However, I can imagine that it would be a problem for other people who were writing directly to a printer. There are not many (any?) UTF-8 printers around. If the user had a printer that worked in Big5 (Chinese), and they usually got Big5 emails and printed them, then installing your patch would break things. I think the best solution is to create an additional configuration variable for "printer character set"; or maybe a flag associated with each printer definition.
(I do one other change for printing. In cmd_print, where it calls format_message, I add a flag FM_NOWRAP, so it doesn't break my lines based on the number of screen columns.)
If not printing to an printer attached to the terminal, it should be possible to use a character set filter as personal print command in Setup/Printers. For instance, you can use Juliusz Chroboczeck's cedilla has a good WGL4 coverage sufficient for Latin, Greek and Cyrillic text. Another good printer filter is uniprint included in Gapar Sinai's Yudit.
Personally selected print command The text to be printed will be piped into the command given here. The command is in the 2nd column, the printer name is in the first column. Som examples are: "prt", "lpr", "lp", or "enscript". The command may be given with options, for example "enscript -2 -r" or "lpr -Plpacc170". The commands and options on your system may be different from these examples.
Yes, message headers properly encoded compliant to
RFC 2047 as required
to indicate their charset, are properly converted, if possible.
But lots of spam is sent without proper enconding.
Those characters are assumed to be in assumed-charset
and
converted to character-set
.
In some cases it is attempted to guess the charset of such message parts
from other parts of the message but attempting to convert an improperly
encoded message will never work completely.
An issue has been reported with the putty emulator: While it was not configured for UTF-8 (must be done somewhere very deep in the menus) starting pine in UTF-8 mode resulted pine receiving an endless series of "c" characters from the terminal and this made the emulator unusable with pine in UTF-8 settings until it was configured to use UTF-8.
Generally, if the terminal's configuration
does not match your locale environment or pine's character-set=
setting, you'll get some strange-looking characters or your screen may be
messed up, but that does not happen if the configuration of pine and the
terminal matches, and it's independent of using this patch or not.
When you use the Export command, the same conversion is applied as is applied to the message display.
For all reading local text files, e.g. for attaching them to a
outgoing message, no conversion is applied and they are assumed
use the character encoding to which pine's config setting
character-set=
is set to.
Jungshik Shin developed the initial patch with the header conversion, charset and iconv aliases, and generic locale fixes For the message body conversion, he used display-filters.
Bernhard Kaindl updated the patch to newer pine releases and added message body conversion inside pine which speeds up the message viewer.
Jungshik Shin fixed a number of bugs and implemented the
new config option called send-charset
.
====
== TO BE DONE ==
a) In the notes on the pine character-set patch, why does the writer add the FM_NOWRAP flag where cmd_print calls format_message? Answer in one to three sentences.
b) Pick up the notes on the pine character-set patch after their last sentence and carry them on for a short paragraph.
The listing after this point plays no part in the work.

== STORED RECORDS ==
====
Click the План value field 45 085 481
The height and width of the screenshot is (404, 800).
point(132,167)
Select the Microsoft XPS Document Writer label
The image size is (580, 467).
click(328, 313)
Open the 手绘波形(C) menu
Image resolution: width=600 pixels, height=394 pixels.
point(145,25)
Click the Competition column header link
====
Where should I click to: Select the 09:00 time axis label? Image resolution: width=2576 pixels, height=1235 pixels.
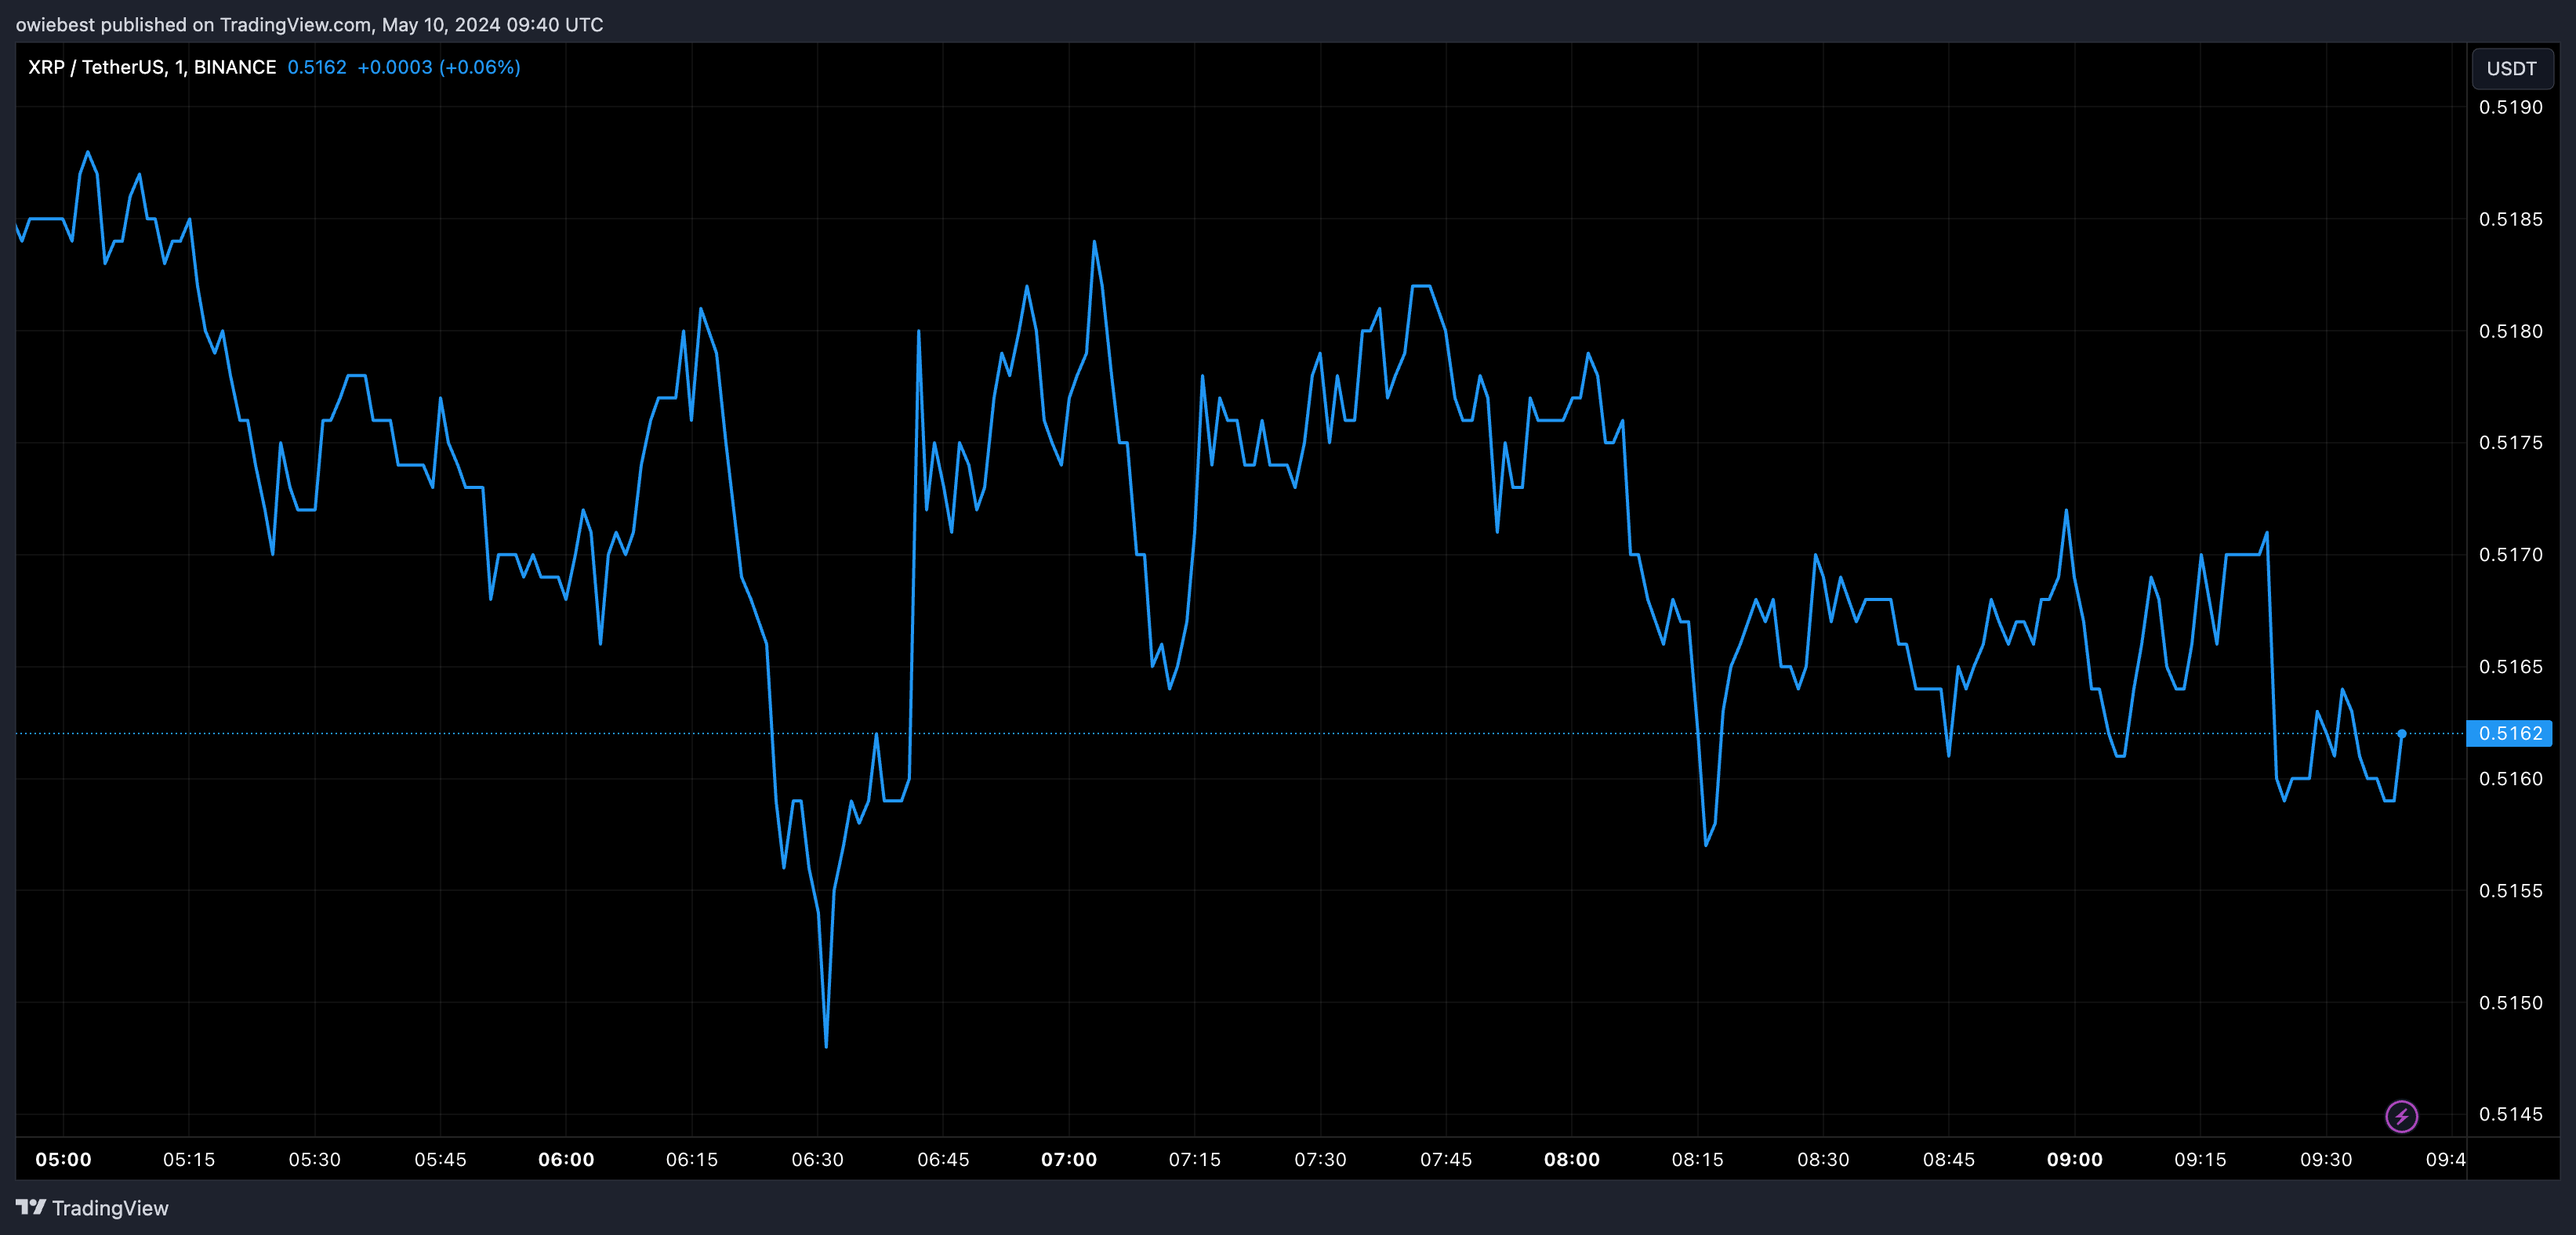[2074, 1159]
====
== RESULTS ==
a) The writer adds FM_NOWRAP so that printing doesn't break lines based on the number of screen columns.

b)
Bob Rasmussen (President of Rasmussen Software) provided an excellent UTF-8 parsing function which allowed to calculate UTF-8 column widths and identify the begin and end of UTF-8 byte sequencies at various places in pine, so his code was extremely helpful.
His company provides Anzio Lite and AnzioWin, Windows-based terminal emulators (telnet, SSH) that can display and print UTF-8.
Eduardo Chappa's patches web site provided example code to learn from.
I, Bernhard Kaindl, thanks them very much for their contributions of code, their help, the permission to use and distribute their code and to submit it to the pine team and especially Jungshik Shin deserves a really big thanks.
Fix a remaining, bugs:
disable-2022-jp-conversions
in the pine config.
It's a long answer, because it is so difficult. The short answer is that besides a short mail which is linked below and other similar responses (no more detailed) there has been no other technical responses on submissions and with the shortage on responses one can only try to read between the lines. The best for you may be (if you are not going to engage further into it) would be to just use the patch and maybe report your experiance with it to me and/or to the pine-info list (you can give me permission to forward it without giving the source/email if you see no reason to post yourself). I'm happy to get mail about the patch.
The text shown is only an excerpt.